• _Saved data entries_

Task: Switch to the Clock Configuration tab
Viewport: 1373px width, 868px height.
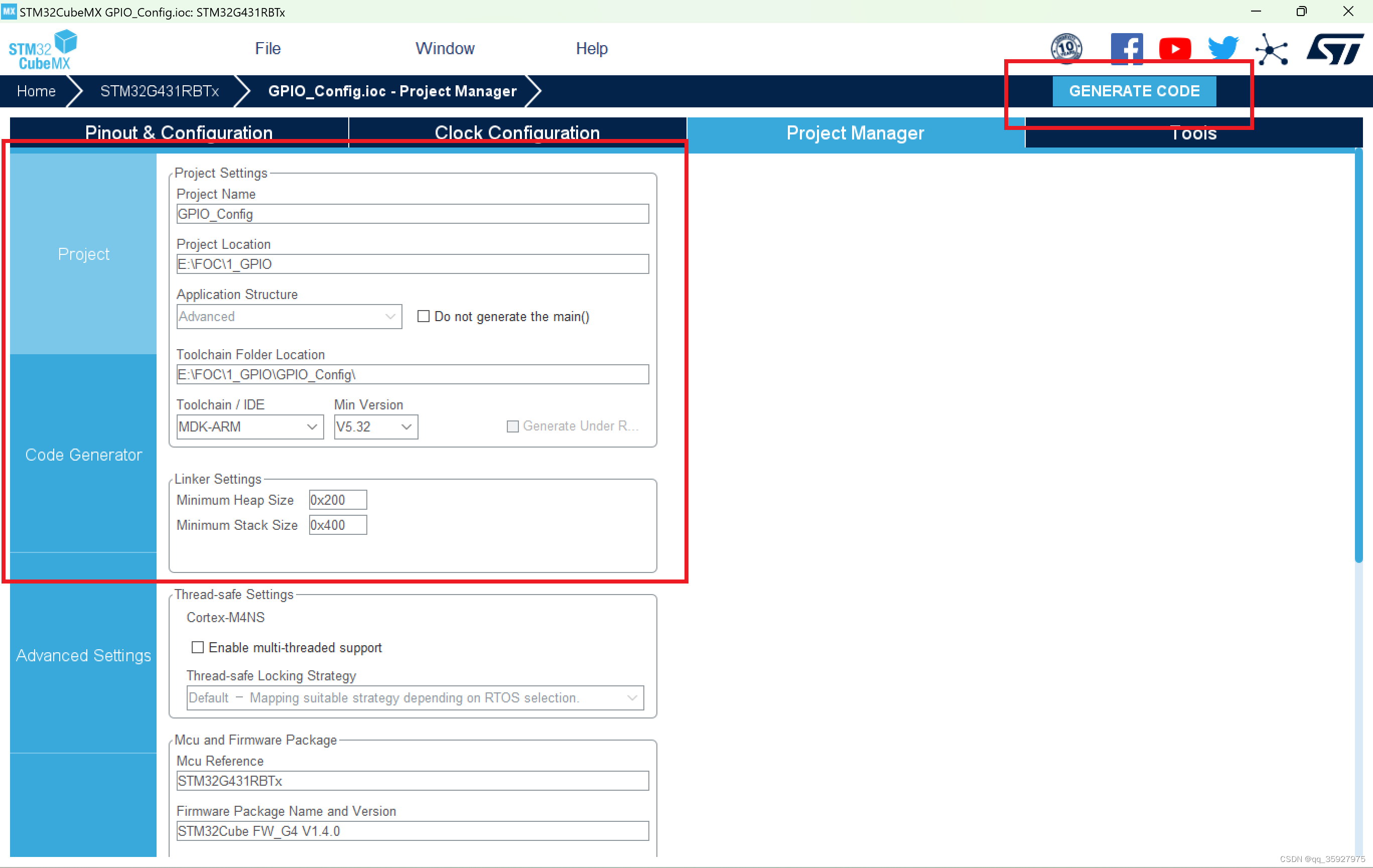Action: [516, 133]
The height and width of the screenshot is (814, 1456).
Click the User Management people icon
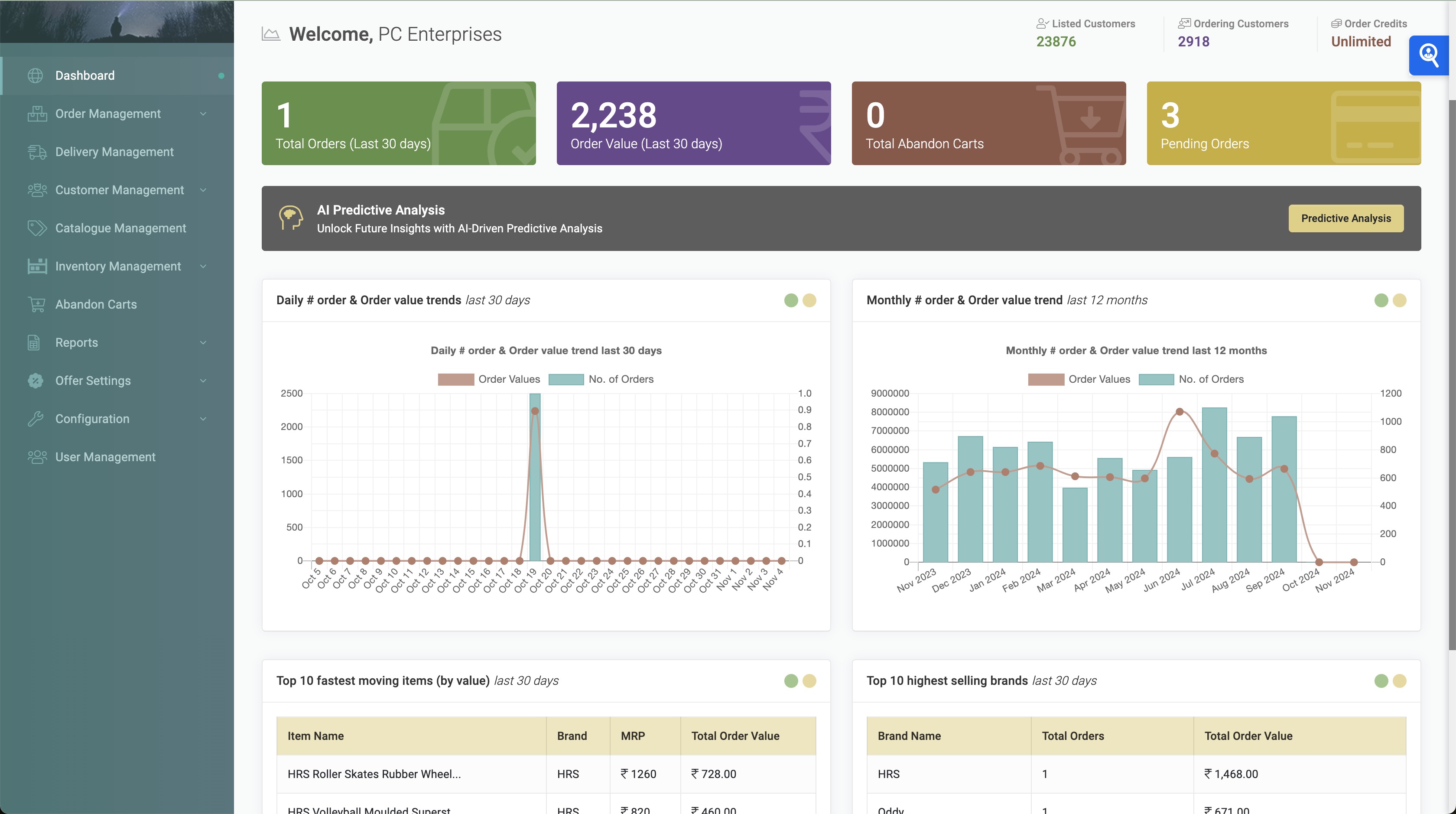[37, 457]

• _What you are asked to do_
Word for word, reproduce all of the entries above and omit the pictures.

• _Response area_
Task: Switch to the Clock Configuration tab
Viewport: 1373px width, 868px height.
Action: [516, 133]
The height and width of the screenshot is (814, 1456).
Click the User Management people icon
[37, 457]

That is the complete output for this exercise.